Мона отошла от окошка кассы. Паспорта у нее не было. Просить отчима? А он – вдруг? и не отдаст ей всех денег? Ничего себе, номер. Мона пошла в группу. Стешко строчил статью, опровергающую критику в адрес картины, нажимая на то, что картина, собственно, еще в стадии монтажа и озвучания.

– Что тебе? – Стешко был зол, – Мона? Что ты ходишь, как привидение?

– Юр Давидыч, – Мона сделала так, как делала это раньше – сложила губы в умильное сердечко, – а мне денег в кассе не дали.

– Почему не дали? – спросил Стешко, вымарывая фразу, – я все подписал, иди, выясняй.

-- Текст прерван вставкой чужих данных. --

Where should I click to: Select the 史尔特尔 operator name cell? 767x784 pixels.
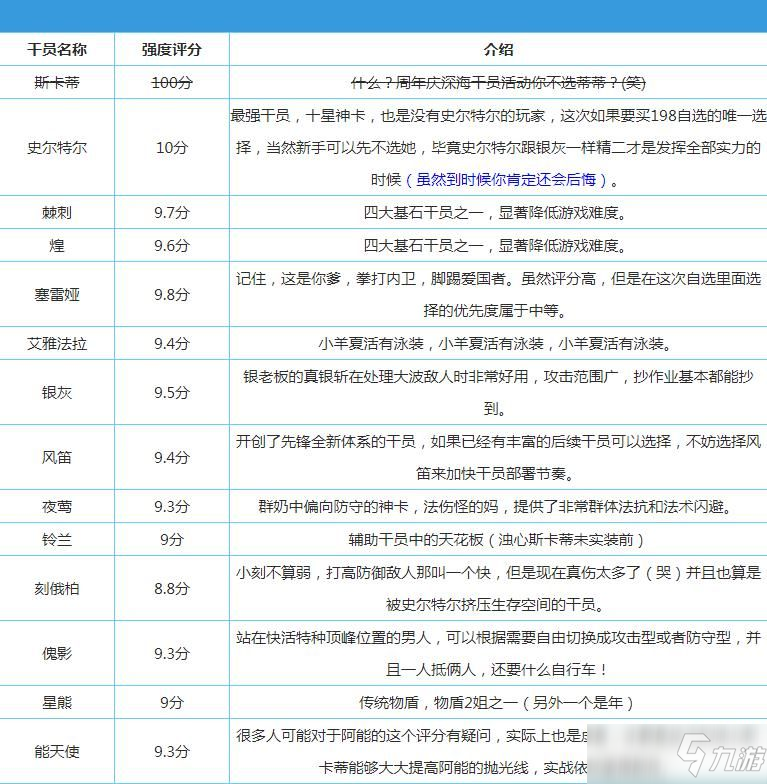pyautogui.click(x=57, y=148)
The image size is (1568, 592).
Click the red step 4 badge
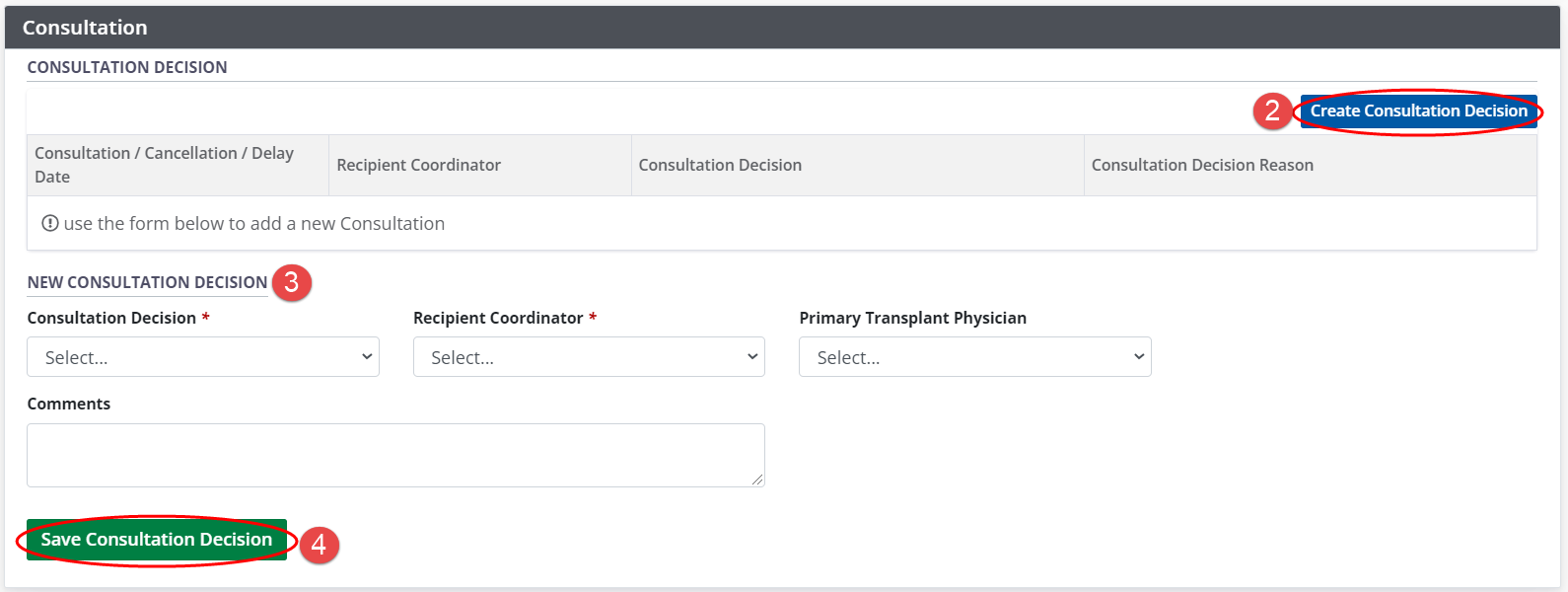[319, 545]
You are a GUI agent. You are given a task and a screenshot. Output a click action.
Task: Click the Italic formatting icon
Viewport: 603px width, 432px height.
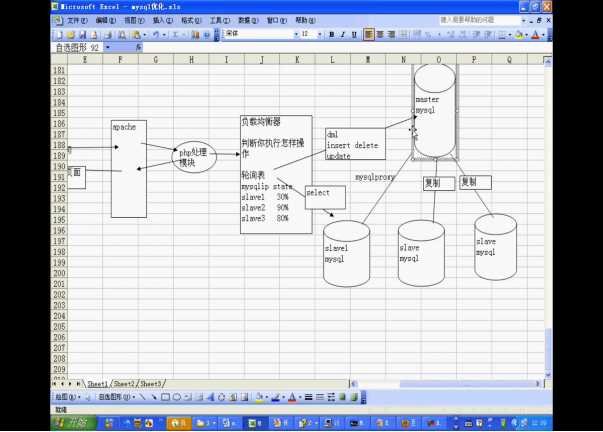pos(342,34)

– Они сказали, пусть… ну, отец получает, – Мона всхлипнула.

– Ну, пусть отец и получает, – Стешко говорил невнятно, потому, что держал во рту колпачок от ручки, – я тут причем? Удочерить тебя не могу, жена не поймет. Мона, иди, а? На тебе, – Стешко похлопал себя по карманам и вытащил мятую трешку, – хватит?

– Спасибо, – Мона взяла деньги.

– Не забудь про озвучку!!

– А Семен Ильич тоже будет? – Мона постаралась сказать это как можно равнодушнее.

– Верховского не будет, за него Шантырь озвучит, тембр такой же. Мона, ну что ты пристала? Ты видишь, я занят? Иди уже…

Забежав к девочкам в костюмерную, Мона Ли аккуратно распорола карман курточки и достала сотенную.

– Никто не разменяет? – спросила она. Все промолчали, только самая старшая, Клавдия Ивановна, возвращая дрожащими руками ножницы в жестяную коробочку, покачала грустно головой:

– Моночка, у нас зарплаты-то по 85 рублей, а то ты не знаешь. Это же какие деньги огромные, целых СТО рублей!

Мона попыталась разменять деньги в буфете, у администратора картины, у народного артиста, в самой кассе – ей везде отказали. Со студии она поехала в Матвеевское, на занятия по математике. Её репетитор, доцент кафедры экономгеографии, больше всего боялся этих полутора часов. Мона была непробиваемо тупа.

– Просто фантастика, – говорил несчастный, – как такая красивая девушка не может понять, что такое – катет? Мона, где вы были, когда на уроках геометрии проходили азы?

– Не помню, – говорила Мона, вытянув под столом длинные ноги, на которые доцент старался не смотреть пристально, – наверное, на съемках была, а что? Репетитор брал по десять рублей, и Мона протянула ему сотенную.

– Да где я вам сдачу найду? – доцент вышел на кухню, где старушка мама пересиживала его уроки, – мама, разменяешь? Старушка так напугалась, что доцент вернул деньги Моне, – отдадите на следующем занятии. Если я доживу, конечно…

Истратить деньги было решительно невозможно и, уже совсем отчаявшись, Мона Ли встала в длинную, змеевидную очередь, сползавшую со 2 этажа ГУМа, из секции «Обувь». Бились за финские зимние сапоги на «манной каше». Мона простояла до вечера, пока перед ее носом не закрыли секцию.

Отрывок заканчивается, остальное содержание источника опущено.